TO DO:
Set down the whole listing that follows, precisely as written.

SOURCE RECORDS:
*** Begin section ***

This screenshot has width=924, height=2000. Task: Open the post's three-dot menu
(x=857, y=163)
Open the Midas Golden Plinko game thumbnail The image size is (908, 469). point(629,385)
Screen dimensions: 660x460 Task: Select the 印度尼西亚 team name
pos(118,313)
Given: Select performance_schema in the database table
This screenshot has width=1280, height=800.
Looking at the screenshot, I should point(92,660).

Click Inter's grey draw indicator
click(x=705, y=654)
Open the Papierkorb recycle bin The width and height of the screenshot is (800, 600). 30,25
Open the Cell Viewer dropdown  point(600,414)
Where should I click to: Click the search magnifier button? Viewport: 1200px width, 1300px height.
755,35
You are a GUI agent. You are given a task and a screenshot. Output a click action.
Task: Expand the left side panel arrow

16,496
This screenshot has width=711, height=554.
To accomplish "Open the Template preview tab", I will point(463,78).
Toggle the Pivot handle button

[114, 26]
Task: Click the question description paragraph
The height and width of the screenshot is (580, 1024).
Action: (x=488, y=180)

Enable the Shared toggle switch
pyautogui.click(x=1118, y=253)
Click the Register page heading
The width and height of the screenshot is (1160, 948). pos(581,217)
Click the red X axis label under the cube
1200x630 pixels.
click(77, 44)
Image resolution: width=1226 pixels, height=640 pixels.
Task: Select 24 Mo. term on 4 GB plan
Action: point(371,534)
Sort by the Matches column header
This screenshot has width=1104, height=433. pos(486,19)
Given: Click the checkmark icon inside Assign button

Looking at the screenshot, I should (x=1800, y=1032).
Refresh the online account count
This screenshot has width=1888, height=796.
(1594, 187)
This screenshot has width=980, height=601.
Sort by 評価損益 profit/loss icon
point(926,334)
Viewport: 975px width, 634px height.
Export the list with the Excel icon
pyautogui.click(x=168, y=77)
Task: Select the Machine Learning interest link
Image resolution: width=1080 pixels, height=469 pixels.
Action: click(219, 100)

*** End section ***

EXERCISE RESPONSE:
This screenshot has width=924, height=2000. Task: Open the post's three-dot menu
(x=857, y=163)
Open the Midas Golden Plinko game thumbnail The image size is (908, 469). point(629,385)
Screen dimensions: 660x460 Task: Select the 印度尼西亚 team name
pos(118,313)
Given: Select performance_schema in the database table
This screenshot has width=1280, height=800.
Looking at the screenshot, I should point(92,660).

Click Inter's grey draw indicator
click(x=705, y=654)
Open the Papierkorb recycle bin The width and height of the screenshot is (800, 600). 30,25
Open the Cell Viewer dropdown  point(600,414)
Where should I click to: Click the search magnifier button? Viewport: 1200px width, 1300px height.
755,35
You are a GUI agent. You are given a task and a screenshot. Output a click action.
Task: Expand the left side panel arrow

16,496
This screenshot has width=711, height=554.
To accomplish "Open the Template preview tab", I will point(463,78).
Toggle the Pivot handle button

[114, 26]
Task: Click the question description paragraph
The height and width of the screenshot is (580, 1024).
Action: (x=488, y=180)

Enable the Shared toggle switch
pyautogui.click(x=1118, y=253)
Click the Register page heading
The width and height of the screenshot is (1160, 948). pos(581,217)
Click the red X axis label under the cube
1200x630 pixels.
click(77, 44)
Image resolution: width=1226 pixels, height=640 pixels.
Task: Select 24 Mo. term on 4 GB plan
Action: point(371,534)
Sort by the Matches column header
This screenshot has width=1104, height=433. pos(486,19)
Given: Click the checkmark icon inside Assign button

Looking at the screenshot, I should (x=1800, y=1032).
Refresh the online account count
This screenshot has width=1888, height=796.
(1594, 187)
This screenshot has width=980, height=601.
Sort by 評価損益 profit/loss icon
point(926,334)
Viewport: 975px width, 634px height.
Export the list with the Excel icon
pyautogui.click(x=168, y=77)
Task: Select the Machine Learning interest link
Image resolution: width=1080 pixels, height=469 pixels.
Action: click(219, 100)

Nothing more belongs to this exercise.